All that being said, I have never had a cheesecake crack on me when I use a waterbath, even when I use a p.o.s. plain-jane convection oven.o


----------



## canele (Apr 7, 2015)

Think of convection ovens baking hotter then a normal oven.  25-50 degrees hotter in my opinion....

The trick to cheesecake is a low oven.... 250- 300. I still prefer a pan of water in the oven just to keep it moist.

do not bake to time... bake to doneness. Your cheese cakes will tell you when they are done.... they will puff a bit and the wet shine will be gone....and you can smell them.


----------



## panini (Jul 28, 2001)

If convection ovens don't have different fan settings, then I would call in an electrician and put an in-line   on-off switch. The fan is pretty basic and should be a small bill from the electrician. You really don't want to bake cheese cake, just want them to set. for me that is.


----------



## laurenlulu (Sep 9, 2012)

I bake at 250 or 275 and they don't crack. When done, let them stay in the oven to cool til warm to the touch then transfer them.


----------



## secretchef7 (Feb 14, 2016)

Hi all

My kitchen disaster today ..I bake a fairly large cheesecake . ( 16 slices) chilled overnight in fridge .. When I took it out of springform pan .. It practically fell apart..
I tried putting it back together .
Will see what happens after chilling it again overnight..

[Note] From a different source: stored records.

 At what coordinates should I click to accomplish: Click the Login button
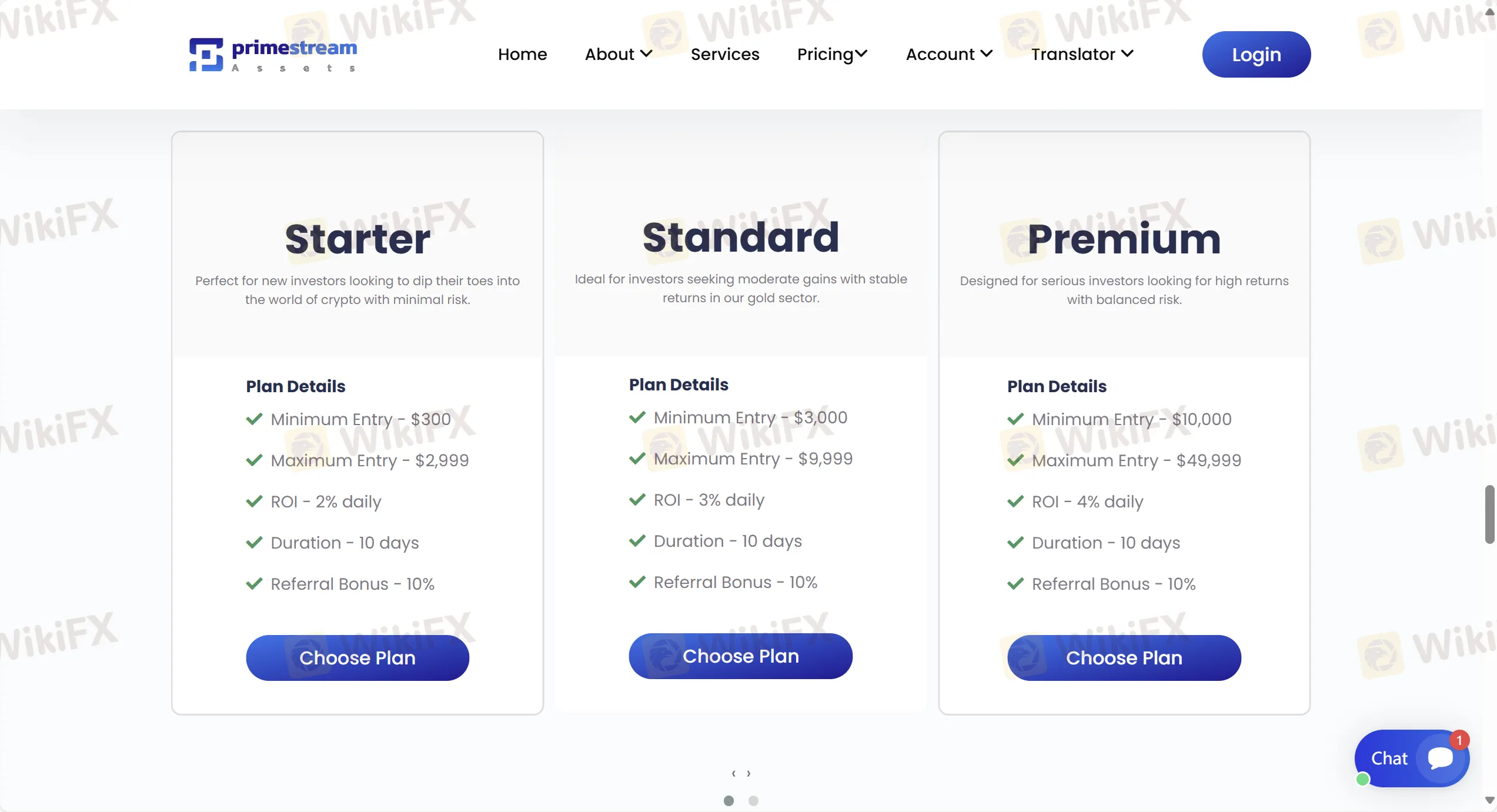coord(1256,54)
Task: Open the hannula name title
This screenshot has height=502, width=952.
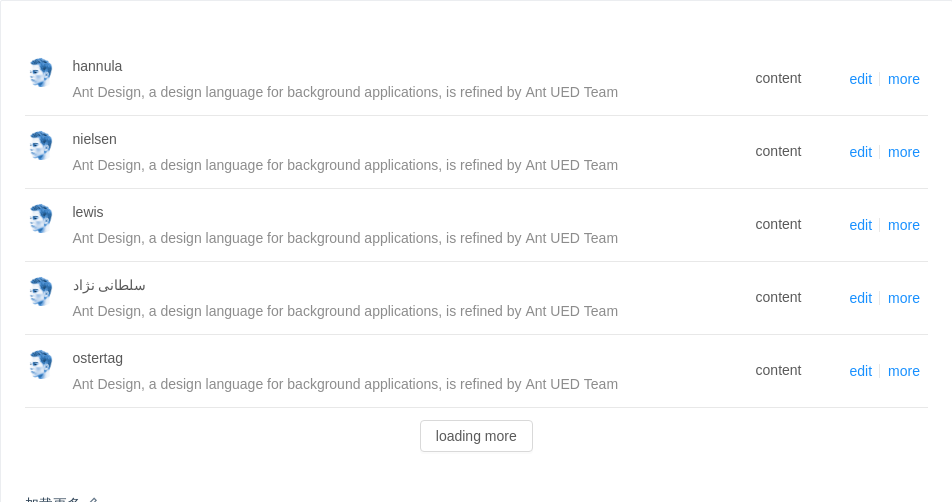Action: (97, 66)
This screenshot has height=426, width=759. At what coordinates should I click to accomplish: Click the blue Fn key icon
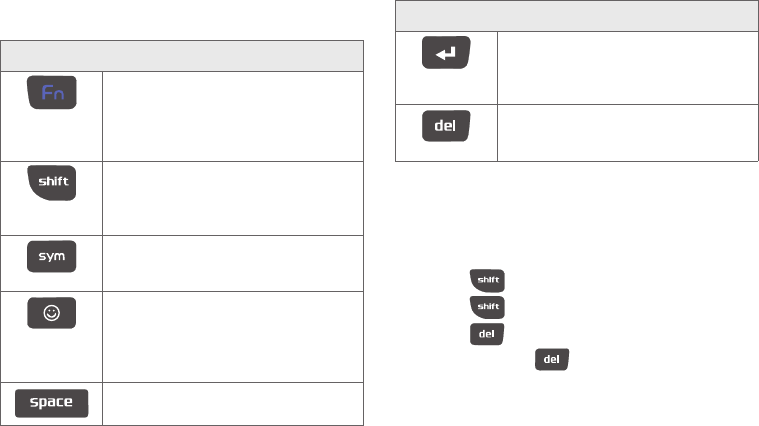tap(52, 92)
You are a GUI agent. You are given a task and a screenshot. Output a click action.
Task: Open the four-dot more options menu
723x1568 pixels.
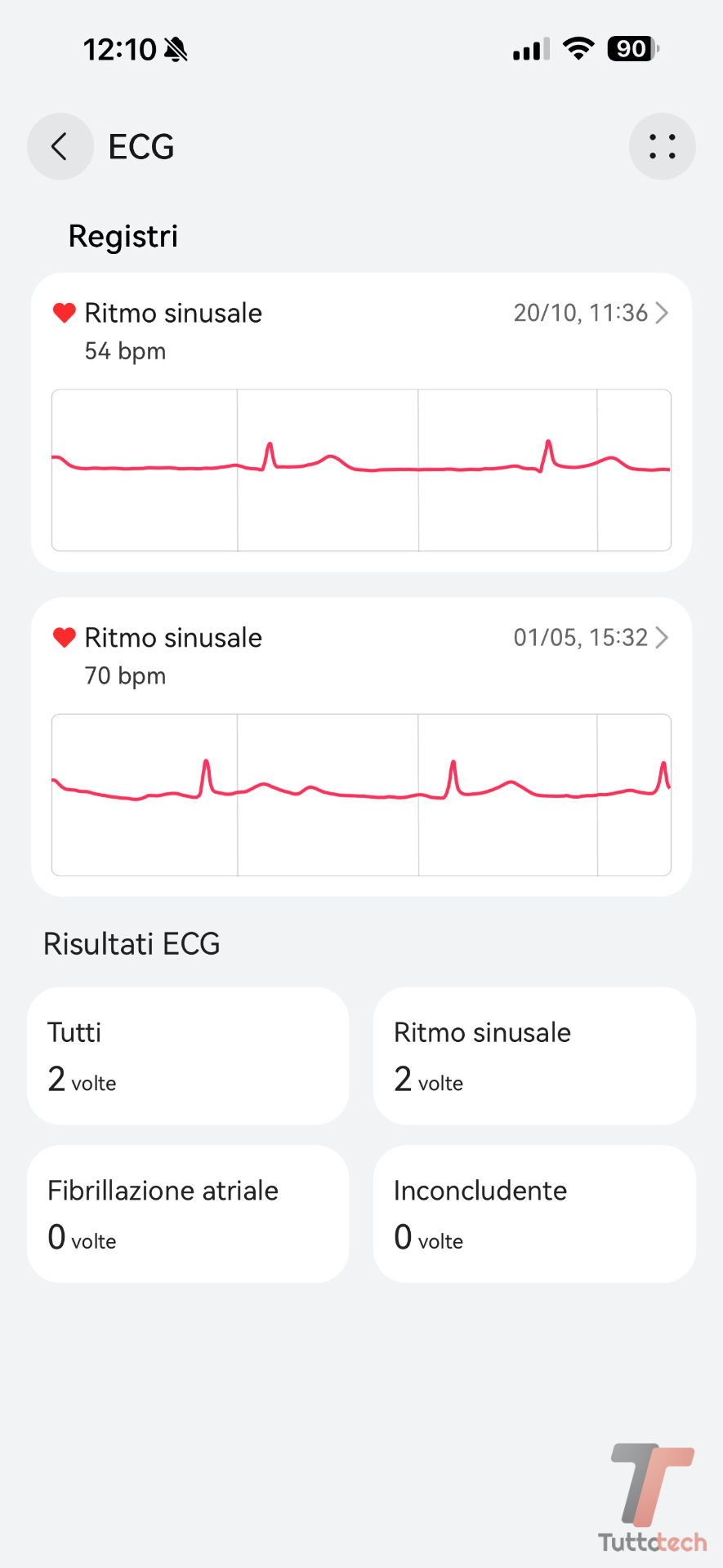[662, 147]
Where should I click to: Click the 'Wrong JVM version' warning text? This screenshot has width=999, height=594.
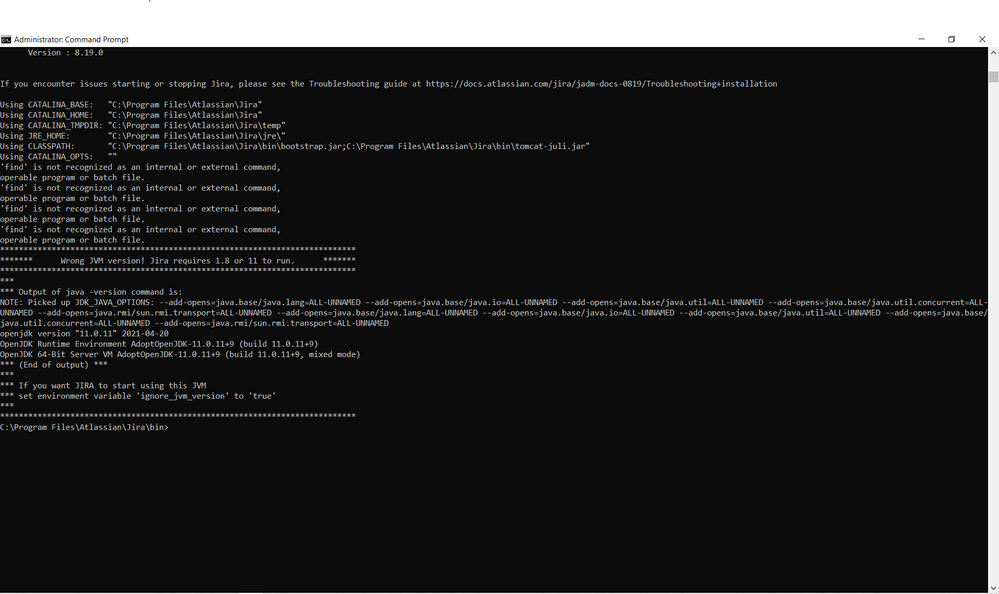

(It was Baked in convection oven at 25O for one hour and left in oven few hours to cool)

I am a self taught baker who has opened a new business and can certainly use any mentoring knowledge you professionals are gifted with...God bless


----------



## laurenlulu (Sep 9, 2012)

Secretchef, 250 for an hour isn't long enough to cook through. At 250 i'd give it a couple of hours, it should slightly puff in the center and jiggle slightly.


----------



## secretchef7 (Feb 14, 2016)

Thank you Lauren.. I will bake another .. And bake it for 2 hours.. As you suggest.Or should I bake it at higher temp..? I am Trying to achieve maximum creaminess ..while keeping stability preventing it from falling apart..


----------



## flipflopgirl (Jun 27, 2012)

Before possibly throwing good money after bad I would eye my egg to liquid ratio before just baking differently.

Otherwise you may be second guessing every degree and minute you alter.

Just sayin'

mimi

edit...it probably is the cooking time but check your recipe anyway.

m.


----------



## secretchef7 (Feb 14, 2016)

Hi Mimi

Thank you.. I will check that as well.. What would a good egg to liquid ratio be?


----------